DevOps engineer training requires professionals to understand the tools necessary for continuous integration and continuous deployment (CI/CD). This online DevOps training demonstrates automation using two common tools: Jenkins and Bamboo, but also explains the integration concepts that work for any other build tools such as Azure DevOps, CircleCI, Github Actions, GitLab CI, TeamCity and others. JFrog Artifactory includes a plugin for Jenkins, Bamboo, TeamCity and Azure DevOps, to facilitate better automation. These tools are commonly found in today’s DevOps environments, so this course focuses on improving corporate DevOps pipeline efficiency and demonstrates the benefits of Jenkins and Bamboo and what it can do for an organization and its development team.
We also demonstrate DevOps in Azure and use Visual Studio as a solution for development and deployment for our DevOps training.

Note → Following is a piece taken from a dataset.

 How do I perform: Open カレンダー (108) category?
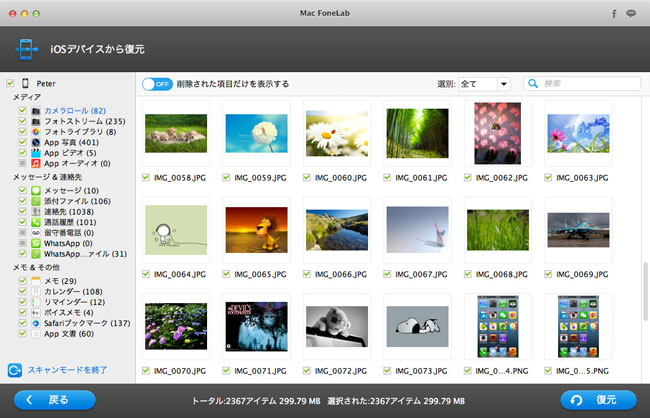tap(72, 291)
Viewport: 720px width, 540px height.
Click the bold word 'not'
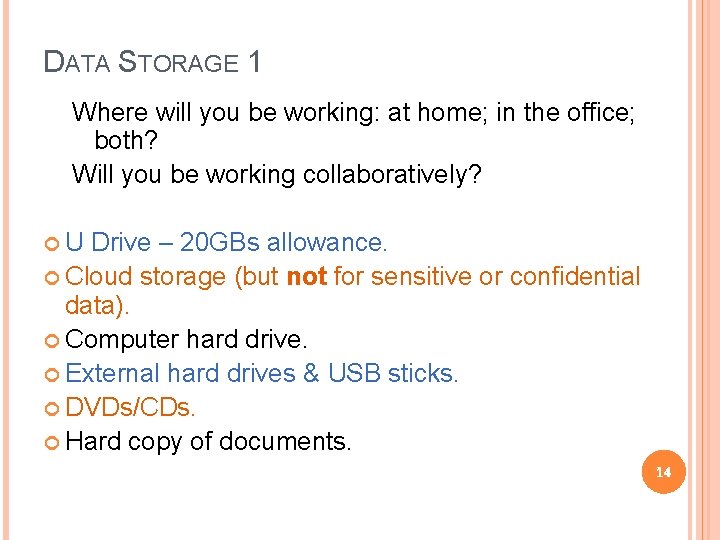306,276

Azure DevOps is a common DevOps solution provided both on cloud and on-premise hosted by Microsoft and used in many enterprise-grade application deployments including containerized environments.
What we will cover
- Establish a development pipeline promotion plan
- Set up build integration into automation procedures
- Explore the Jenkins plugin for Artifactory
- Discover ways to use Jenkins promotion with Artifactory
- Learn the Visual Studio and Azure DevOps development tools integration in a DevOps setting
- Learn Bamboo integration and its DevOps benefits
Note: To complete this course, please focus on the general topics first and then complete the technology sections that are relevant for you.
Who should take this DevOps for Engineers course?
Any administrator, developer, release manager, automation engineer and DevOps engineer who would like to gain basic knowledge and understanding of JFrog Artifactory and build tools will benefit from this course. Developers who want to discover tools for automation and build a DevOps environment for their software development lifecycle (SDLC) will also benefit from this course.
Course Completion
In order to complete the course, you have to answer at least 70% of the quiz questions correctly.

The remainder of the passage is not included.